Reprenons ici une expression chère à Panikkar, à savoir, « Colligite fragmenta »[24] tirée de l’évangile de Jean.  Il faut ramasser les fragments pour que rien ne se perde.  La sagesse consiste à (re)trouver l’harmonie perdue, car « la réalité est harmonie ».[25]  Il s’agit donc de réunir les parties dispersées, certaines même méprisées, voire négligées.

Le philosophe Ecossais A. MacIntyre considère que la morale dans nos jours est fragmentée : « […] nous ne possédons plus que des fragments d’un modèle conceptuel, fragments auxquels manque le contexte qui leur donne sens.  […] nous disposons d’un simulacre de morale […] »[26].  Pour lui, les philosophies d’aujourd’hui sont incapables de penser ce qu’elles étaient dans le passé et, le pire, c’est qu’il ne semble pas exister un accord moral possible dans le présent.  Peut-on en dire autant pour la théologie ?  La société contemporaine insiste principalement sur l’individu et ses droits.  Il faudrait, suivant aussi bien MacIntyre que Panikkar, ramasser les débris et essayer de construire une théorie qui aille dans le sens contraire de l’individualisme.

Même si notre théologien espagnol n’a pas construit explicitement une éthique écosophique, à partir des éléments qu’il nous a livrés nous osons maintenant ébaucher une telle éthique.

 Le point de départ : la communauté cosmique

Le point de départ de l’éthique, implicite dans la pensée de Panikkar, est sans aucun doute la notion de communauté, comprise comme corps total et cimentée sur les relations trinitaires.  L’être humain et le cosmos sont insérés dans la vie trinitaire dans une relation constitutive.

◆ DONNÉES FOURNIES:
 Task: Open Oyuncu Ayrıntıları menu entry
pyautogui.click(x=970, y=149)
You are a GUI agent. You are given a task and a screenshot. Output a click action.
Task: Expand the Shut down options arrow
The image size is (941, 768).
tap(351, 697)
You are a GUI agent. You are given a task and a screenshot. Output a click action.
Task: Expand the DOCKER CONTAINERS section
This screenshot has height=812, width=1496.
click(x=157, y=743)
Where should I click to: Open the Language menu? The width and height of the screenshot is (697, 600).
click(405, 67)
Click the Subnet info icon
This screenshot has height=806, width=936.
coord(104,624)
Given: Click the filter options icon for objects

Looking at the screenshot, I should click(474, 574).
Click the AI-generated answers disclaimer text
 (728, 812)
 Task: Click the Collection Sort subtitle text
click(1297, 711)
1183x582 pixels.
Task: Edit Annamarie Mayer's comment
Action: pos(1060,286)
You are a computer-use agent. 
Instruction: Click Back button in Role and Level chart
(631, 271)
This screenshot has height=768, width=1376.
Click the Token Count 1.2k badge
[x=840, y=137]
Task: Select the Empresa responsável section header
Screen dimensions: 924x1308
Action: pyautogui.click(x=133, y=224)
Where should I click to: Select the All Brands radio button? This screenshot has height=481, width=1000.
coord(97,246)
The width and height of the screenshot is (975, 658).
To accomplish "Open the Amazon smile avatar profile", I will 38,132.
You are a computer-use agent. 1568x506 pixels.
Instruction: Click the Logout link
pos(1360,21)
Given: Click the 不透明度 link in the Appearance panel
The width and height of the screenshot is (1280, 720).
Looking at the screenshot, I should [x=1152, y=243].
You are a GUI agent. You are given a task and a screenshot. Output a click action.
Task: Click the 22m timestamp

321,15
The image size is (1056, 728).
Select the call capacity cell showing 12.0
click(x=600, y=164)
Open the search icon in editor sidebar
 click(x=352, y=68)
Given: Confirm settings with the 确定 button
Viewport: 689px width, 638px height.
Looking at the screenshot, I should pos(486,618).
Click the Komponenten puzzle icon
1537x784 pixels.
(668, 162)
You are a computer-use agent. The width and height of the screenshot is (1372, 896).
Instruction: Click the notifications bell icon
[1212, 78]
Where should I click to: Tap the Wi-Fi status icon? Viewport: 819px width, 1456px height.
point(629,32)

◆ ÉNONCÉ 1:
Répondez à ces questions à partir de l'extrait sur Panikkar.
(a) De quel évangile est tirée l'expression « Colligite fragmenta » ?
(b) Quelle nationalité l'extrait donne-t-il au philosophe A. MacIntyre ?
(c) Quel est le point de départ de l'éthique implicite dans la pensée de Panikkar ?
◆ ÉNONCÉ 2: Renvoyez sans aucune modification les entrées comprises entre la ligne qui contient « Where should I click to: Tap » et la fin des entrées, ces deux bornes incluses.
L'extrait et les entrées proviennent de sources distinctes.

◆ RÉPONSE COMPLÈTE 1:
(a) De l'évangile de Jean.
(b) Écossaise.
(c) La notion de communauté, comprise comme corps total et cimentée sur les relations trinitaires.

◆ RÉPONSE COMPLÈTE 2:
Where should I click to: Tap the Wi-Fi status icon? Viewport: 819px width, 1456px height.
point(629,32)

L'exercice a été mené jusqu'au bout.